Arianna Trillini e Francesco Balloni della CNA Picena

 

Per questo motivo, anche in collaborazione con le scuole del territorio e gli enti di formazione, stiamo cercando di creare un filo diretto tra scuole, università e mondo del lavoro, per far sì che sempre più giovani possano trovare con facilità la propria strada e seguire l’esempio virtuoso di Diana e di suo fratello Loris».

 

«A partire dalla passione di Marino per il proprio lavoro, facendo tesoro dei suoi consigli e della sua preziosa esperienza di imprenditore, Diana e suo fratello Loris sono riusciti a rinnovare con successo una tradizione imprenditoriale consolidata – sottolinea Arianna Trillini, presidente della CNA di Ascoli Piceno -. L’apertura di un portale dedicato all’e-commerce nasce da una visione aziendale fortemente innovativa, che come associazione cerchiamo di promuovere in quanto indispensabile per restare competitivi sul mercato e tramandare di generazione in generazione le eccellenze dell’imprenditoria picena».

 

Come fare?

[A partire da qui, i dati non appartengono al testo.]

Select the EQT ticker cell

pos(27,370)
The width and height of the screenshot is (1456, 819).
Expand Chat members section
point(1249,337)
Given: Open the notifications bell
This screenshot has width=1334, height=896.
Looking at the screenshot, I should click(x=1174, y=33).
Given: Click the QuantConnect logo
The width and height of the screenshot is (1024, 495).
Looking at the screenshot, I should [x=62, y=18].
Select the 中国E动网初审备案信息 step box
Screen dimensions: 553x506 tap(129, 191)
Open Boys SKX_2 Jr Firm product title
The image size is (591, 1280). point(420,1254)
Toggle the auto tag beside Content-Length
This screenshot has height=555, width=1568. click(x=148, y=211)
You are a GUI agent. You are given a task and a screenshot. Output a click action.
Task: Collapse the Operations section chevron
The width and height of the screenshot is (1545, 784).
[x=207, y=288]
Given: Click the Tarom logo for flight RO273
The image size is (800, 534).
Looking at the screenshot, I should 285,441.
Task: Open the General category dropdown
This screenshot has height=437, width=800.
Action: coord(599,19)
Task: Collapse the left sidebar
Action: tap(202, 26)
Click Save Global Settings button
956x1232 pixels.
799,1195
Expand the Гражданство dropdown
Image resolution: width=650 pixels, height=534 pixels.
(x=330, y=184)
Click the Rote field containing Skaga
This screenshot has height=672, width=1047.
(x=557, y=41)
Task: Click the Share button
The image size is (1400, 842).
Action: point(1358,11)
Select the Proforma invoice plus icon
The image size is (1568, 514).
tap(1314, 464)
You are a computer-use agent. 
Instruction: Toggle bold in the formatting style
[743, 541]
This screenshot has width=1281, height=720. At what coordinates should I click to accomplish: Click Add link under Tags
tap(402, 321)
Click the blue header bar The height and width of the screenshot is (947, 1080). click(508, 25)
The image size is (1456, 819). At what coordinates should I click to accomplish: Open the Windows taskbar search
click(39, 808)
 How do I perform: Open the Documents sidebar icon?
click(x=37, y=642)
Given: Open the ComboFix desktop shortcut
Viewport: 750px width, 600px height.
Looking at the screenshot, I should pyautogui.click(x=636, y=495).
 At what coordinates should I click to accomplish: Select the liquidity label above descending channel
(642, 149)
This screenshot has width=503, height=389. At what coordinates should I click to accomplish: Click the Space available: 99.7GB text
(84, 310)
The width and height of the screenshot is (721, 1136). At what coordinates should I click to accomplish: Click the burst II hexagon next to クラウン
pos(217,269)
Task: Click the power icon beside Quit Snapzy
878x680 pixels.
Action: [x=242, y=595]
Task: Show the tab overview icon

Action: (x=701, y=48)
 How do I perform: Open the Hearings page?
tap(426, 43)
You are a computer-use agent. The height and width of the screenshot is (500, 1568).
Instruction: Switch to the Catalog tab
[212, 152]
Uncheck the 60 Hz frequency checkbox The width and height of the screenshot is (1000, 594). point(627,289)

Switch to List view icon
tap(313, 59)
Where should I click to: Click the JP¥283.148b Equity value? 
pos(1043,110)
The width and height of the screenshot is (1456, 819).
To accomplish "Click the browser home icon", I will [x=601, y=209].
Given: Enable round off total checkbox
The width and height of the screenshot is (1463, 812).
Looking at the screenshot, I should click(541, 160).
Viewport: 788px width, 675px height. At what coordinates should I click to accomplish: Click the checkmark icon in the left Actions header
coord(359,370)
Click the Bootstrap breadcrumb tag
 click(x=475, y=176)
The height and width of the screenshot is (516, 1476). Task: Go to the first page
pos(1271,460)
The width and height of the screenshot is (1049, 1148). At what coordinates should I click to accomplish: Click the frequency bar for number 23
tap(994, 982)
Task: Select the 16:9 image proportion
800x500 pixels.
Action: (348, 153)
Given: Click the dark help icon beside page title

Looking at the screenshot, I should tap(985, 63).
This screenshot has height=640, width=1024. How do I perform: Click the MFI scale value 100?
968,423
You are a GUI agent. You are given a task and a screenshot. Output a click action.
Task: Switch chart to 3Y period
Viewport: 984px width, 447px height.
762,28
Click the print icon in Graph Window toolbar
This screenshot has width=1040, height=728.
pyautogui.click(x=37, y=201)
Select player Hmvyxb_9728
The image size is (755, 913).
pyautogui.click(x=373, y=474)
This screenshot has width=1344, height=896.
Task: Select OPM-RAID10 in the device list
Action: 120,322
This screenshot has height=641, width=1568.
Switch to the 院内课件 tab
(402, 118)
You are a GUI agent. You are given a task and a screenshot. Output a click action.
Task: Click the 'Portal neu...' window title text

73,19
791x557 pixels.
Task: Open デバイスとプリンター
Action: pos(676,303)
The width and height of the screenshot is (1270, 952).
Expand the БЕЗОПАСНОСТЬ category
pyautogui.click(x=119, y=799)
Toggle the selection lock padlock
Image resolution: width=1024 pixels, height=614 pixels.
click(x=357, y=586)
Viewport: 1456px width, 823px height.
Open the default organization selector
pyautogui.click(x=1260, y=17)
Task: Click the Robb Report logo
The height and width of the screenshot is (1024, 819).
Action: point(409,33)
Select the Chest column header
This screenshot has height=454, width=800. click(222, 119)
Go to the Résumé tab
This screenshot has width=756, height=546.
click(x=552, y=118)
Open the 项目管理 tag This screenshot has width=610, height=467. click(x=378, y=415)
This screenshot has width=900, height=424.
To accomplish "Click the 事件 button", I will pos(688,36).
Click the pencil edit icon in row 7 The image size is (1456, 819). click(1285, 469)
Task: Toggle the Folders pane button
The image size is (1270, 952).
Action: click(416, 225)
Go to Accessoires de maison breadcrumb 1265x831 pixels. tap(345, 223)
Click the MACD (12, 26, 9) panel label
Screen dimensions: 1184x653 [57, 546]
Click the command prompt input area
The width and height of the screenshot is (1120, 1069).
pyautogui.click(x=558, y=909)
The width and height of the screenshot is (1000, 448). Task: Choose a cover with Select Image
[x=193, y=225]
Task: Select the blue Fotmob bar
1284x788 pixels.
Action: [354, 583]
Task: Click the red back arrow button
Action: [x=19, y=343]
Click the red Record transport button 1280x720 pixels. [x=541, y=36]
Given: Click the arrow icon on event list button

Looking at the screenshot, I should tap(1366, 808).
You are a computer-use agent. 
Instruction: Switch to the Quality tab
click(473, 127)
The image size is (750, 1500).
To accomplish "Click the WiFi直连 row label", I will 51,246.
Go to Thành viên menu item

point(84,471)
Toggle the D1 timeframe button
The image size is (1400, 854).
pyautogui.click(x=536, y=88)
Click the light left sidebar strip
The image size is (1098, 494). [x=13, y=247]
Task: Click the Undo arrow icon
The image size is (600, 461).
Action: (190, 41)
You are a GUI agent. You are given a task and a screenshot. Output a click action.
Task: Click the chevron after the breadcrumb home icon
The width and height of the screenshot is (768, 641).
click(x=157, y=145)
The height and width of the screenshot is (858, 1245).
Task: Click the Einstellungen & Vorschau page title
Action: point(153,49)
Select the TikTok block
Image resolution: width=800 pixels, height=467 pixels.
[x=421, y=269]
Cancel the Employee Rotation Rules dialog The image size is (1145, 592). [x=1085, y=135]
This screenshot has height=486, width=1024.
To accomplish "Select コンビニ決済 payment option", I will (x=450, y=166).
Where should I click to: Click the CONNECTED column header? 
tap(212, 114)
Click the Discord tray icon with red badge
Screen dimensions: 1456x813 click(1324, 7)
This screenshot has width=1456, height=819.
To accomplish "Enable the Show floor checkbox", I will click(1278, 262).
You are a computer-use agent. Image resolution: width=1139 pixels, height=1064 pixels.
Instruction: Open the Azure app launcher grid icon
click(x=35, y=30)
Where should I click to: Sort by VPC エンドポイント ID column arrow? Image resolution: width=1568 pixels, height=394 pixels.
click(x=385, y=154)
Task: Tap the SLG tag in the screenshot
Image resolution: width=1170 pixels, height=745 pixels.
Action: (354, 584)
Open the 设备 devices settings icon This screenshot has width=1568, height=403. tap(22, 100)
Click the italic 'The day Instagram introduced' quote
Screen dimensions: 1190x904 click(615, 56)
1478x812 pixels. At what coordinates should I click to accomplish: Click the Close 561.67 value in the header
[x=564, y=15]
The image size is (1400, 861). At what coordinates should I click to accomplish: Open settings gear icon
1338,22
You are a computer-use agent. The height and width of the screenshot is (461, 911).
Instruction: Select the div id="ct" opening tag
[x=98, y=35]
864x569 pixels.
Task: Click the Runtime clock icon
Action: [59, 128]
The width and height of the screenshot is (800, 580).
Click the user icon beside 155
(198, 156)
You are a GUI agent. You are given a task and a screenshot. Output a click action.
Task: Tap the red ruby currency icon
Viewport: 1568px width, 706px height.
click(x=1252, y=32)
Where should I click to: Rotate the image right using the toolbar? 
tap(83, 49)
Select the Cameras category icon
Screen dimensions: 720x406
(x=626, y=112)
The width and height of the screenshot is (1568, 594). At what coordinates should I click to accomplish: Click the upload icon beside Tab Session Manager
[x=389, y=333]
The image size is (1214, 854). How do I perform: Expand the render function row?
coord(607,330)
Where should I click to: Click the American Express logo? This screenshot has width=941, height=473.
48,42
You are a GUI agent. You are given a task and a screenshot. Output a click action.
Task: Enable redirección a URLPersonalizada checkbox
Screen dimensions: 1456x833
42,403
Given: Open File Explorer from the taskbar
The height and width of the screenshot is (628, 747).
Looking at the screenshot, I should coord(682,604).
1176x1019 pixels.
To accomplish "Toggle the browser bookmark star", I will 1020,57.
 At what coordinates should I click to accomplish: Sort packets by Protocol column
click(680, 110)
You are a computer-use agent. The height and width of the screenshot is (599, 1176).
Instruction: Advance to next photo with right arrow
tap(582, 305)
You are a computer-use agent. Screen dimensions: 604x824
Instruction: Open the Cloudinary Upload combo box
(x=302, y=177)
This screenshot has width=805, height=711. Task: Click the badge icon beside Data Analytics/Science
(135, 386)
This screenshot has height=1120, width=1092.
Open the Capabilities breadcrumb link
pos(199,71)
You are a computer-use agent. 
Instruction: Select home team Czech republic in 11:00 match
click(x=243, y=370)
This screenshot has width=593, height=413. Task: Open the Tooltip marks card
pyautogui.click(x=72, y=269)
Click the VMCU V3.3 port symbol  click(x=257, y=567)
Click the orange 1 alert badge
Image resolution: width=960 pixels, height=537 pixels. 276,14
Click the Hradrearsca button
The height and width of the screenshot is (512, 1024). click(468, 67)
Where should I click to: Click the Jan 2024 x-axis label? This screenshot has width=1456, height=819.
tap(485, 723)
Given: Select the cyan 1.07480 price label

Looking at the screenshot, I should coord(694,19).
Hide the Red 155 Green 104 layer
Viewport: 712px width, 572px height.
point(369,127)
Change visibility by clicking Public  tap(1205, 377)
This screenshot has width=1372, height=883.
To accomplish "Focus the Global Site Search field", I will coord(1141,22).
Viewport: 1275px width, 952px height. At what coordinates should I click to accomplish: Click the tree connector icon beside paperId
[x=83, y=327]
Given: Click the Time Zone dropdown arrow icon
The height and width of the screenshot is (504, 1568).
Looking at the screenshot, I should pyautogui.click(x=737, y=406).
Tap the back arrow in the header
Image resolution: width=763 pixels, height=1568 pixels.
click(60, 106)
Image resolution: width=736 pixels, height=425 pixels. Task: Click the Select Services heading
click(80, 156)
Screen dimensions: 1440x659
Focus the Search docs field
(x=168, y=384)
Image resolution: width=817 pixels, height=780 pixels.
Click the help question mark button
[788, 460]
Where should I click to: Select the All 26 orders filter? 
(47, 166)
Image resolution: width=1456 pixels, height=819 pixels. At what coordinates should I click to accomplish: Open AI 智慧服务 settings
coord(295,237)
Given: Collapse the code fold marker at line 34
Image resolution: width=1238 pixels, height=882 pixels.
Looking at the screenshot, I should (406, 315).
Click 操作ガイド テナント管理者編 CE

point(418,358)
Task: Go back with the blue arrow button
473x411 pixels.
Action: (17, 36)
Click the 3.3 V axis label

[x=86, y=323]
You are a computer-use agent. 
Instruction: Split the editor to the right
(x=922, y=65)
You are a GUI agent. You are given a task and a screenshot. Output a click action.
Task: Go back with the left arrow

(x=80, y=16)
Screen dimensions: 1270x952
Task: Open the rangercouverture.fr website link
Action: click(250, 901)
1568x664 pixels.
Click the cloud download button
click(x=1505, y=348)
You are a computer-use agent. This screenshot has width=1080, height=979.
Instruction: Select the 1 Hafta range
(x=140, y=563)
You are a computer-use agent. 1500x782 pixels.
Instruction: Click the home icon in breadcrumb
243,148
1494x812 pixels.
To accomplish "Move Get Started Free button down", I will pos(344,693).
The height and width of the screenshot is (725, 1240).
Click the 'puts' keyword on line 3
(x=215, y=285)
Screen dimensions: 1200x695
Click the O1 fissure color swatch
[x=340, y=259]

Diana ha un consiglio da condividere con gli aspiranti imprenditori di domani. «La cosa più importante è rispettare il passato ed essere caparbi e fiduciosi per il futuro – sostiene -. Nel caso delle imprese artigiane il passaggio generazionale non è mai facile, ma occorre approcciare l’azienda nei giusti modi e guadagnarsi la fiducia di tutti passo dopo passo, aprendo la mente verso tutto ciò che è nuovo e innovativo con l’indispensabile sostegno dell’esperienza».